▶ ЗАДАНИЕ
Отредактируйте фрагмент записей, который начинается строкой, содержащей "You are a computer-use", и заканчивается строкой, содержащей "Where should I": замените "Screen dimensions" на "Screen resolution", ничего больше не меняя. Изображения в ответ не включайте.

▶ ЗАПИСАННЫЕ ДАННЫЕ
------------------------

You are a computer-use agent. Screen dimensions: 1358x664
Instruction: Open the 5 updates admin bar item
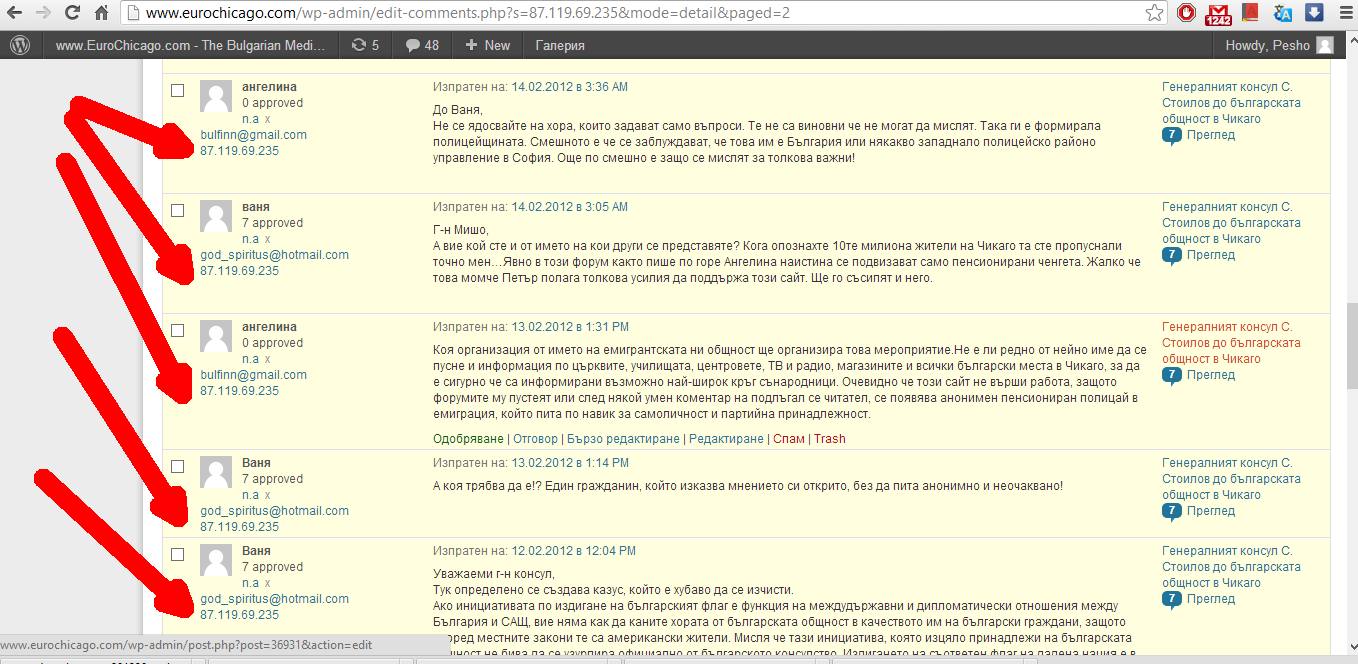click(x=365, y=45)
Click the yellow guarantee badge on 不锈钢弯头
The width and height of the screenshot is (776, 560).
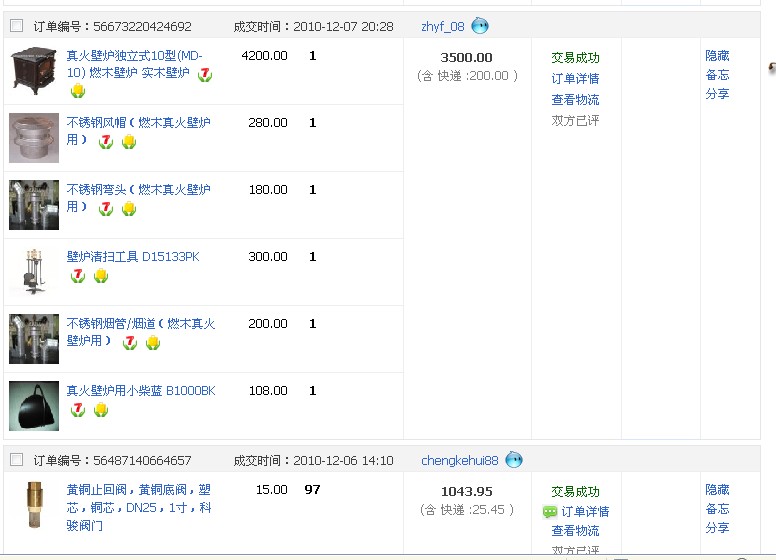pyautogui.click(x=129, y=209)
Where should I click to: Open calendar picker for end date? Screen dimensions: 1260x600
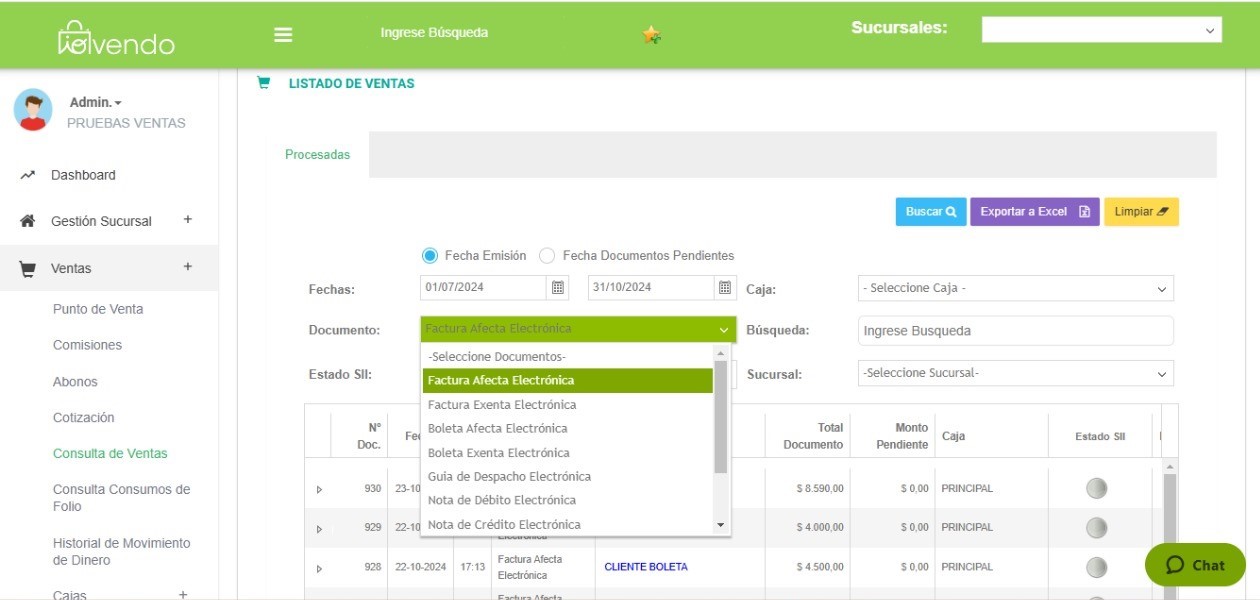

------------------------

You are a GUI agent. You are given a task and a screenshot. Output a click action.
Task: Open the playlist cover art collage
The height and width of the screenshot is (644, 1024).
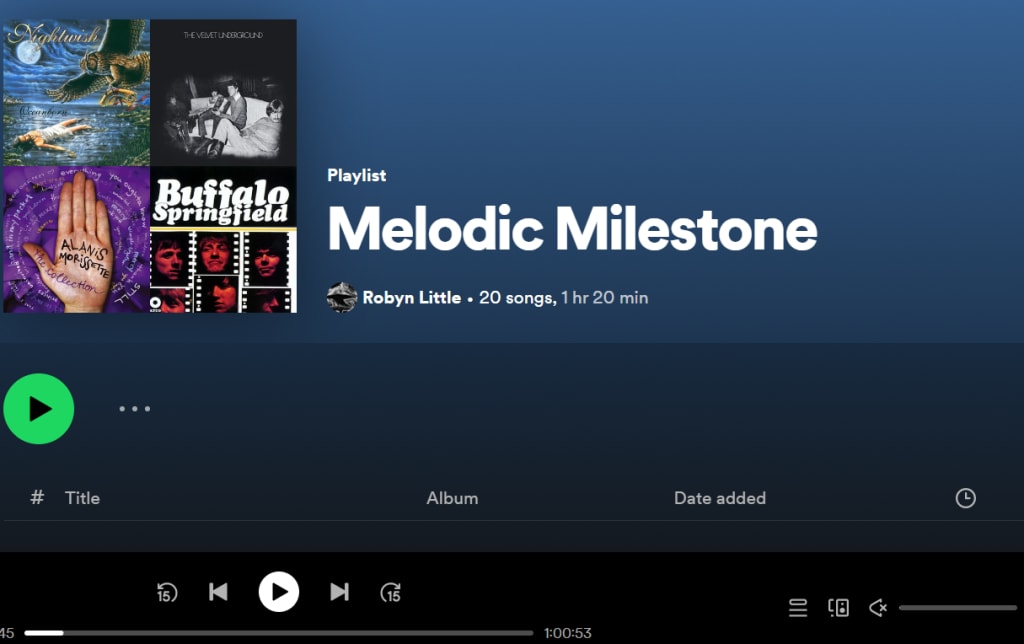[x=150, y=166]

------------------------

▶ РЕШЕНИЕ ЗАДАНИЯ
You are a computer-use agent. Screen resolution: 1358x664
Instruction: Open the 5 updates admin bar item
click(x=365, y=45)
Click the yellow guarantee badge on 不锈钢弯头
The width and height of the screenshot is (776, 560).
pyautogui.click(x=129, y=209)
Where should I click to: Open calendar picker for end date? Screen resolution: 1260x600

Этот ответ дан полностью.